What you are asked to do: Any images in the records should be skipped; transcribe the rest exactly.
'''
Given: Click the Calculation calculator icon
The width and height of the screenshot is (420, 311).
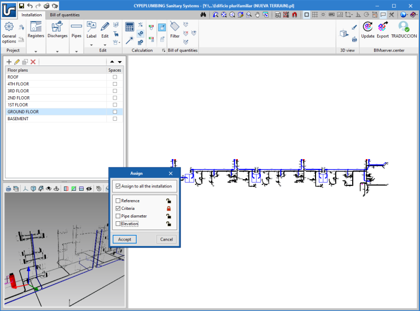Looking at the screenshot, I should (130, 27).
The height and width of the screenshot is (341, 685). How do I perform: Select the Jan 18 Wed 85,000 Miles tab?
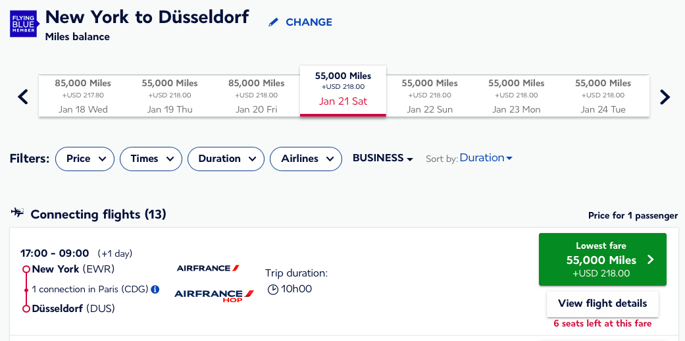tap(82, 95)
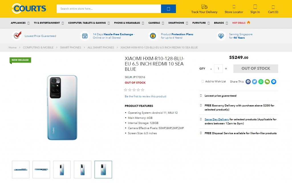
'''
Response below:
Given: Click the Calculation calculator icon
The width and height of the screenshot is (420, 311).
Looking at the screenshot, I should (130, 27).
The height and width of the screenshot is (341, 685). How do I perform: Select the Jan 18 Wed 85,000 Miles tab?
tap(82, 95)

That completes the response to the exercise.